伊東氏は、連覇を果たした今年3月の第2回WBCで、侍ジャパンを総合コーチの肩書で支えた。大会中は原監督から作戦面を任された言わば世界一の頭脳だ。
西武の監督としても04年には就任1年目ながら松井稼の抜けたチームに中島、細川らを抜てき。リーグ戦2位からプレーオフ、日本シリーズを勝ち抜き見事、日本一を勝ち取った。
現役時代は捕手として活躍。ベストナイン10回、ゴールデングラブ賞11回の実績も輝かしいが、何より西武の13度のリーグ優勝、7度の日本一を支えた黄金時代の立役者といっても過言ではない存在だ。卓越した野球理論と経験に基づいたリードは名捕手とうたわれた。指導者として捕手として、過去の実績が示すのは“勝ち方を知っている”人物だ。

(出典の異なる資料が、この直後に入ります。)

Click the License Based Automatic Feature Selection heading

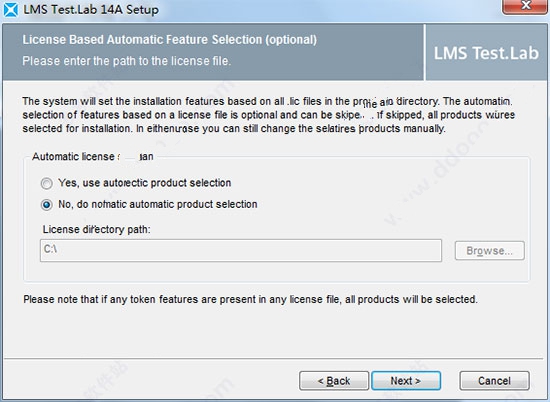(x=169, y=40)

阪神球団は今季について、後半戦も現スタッフで臨むことをすでに明らかにしている。真弓監督自身も、指導法を一貫させるためにも変化を望んではいない。しかし、球宴まで1試合を残した時点で32勝45敗4分けの5位とチームは低迷。特に金本、矢野、下柳の40歳トリオが中心を担うチームの若返りは急務の現状だ。このまま低迷が続けば、来季に向けて多少のテコ入れが入る可能性も否定はできない。
これらの状況を察知した伊東氏の周辺が入閣を画策したと見られる。もしも入閣するとなれば、ヘッド格か作戦コーチ、総合コーチなどの肩書が予想される。ただ、球団としてはシーズンを戦っている最中とあって、現段階では明確な返答はしていないもようだ。
かつて暗黒時代と言われた低迷期にもシーズン半ばで、それぞれの“思惑”を持った関係者たちが、球団人事にあらゆる方法で“アドバイス”を送ってきたことがある。今回のケースがそうならないことを祈りたい。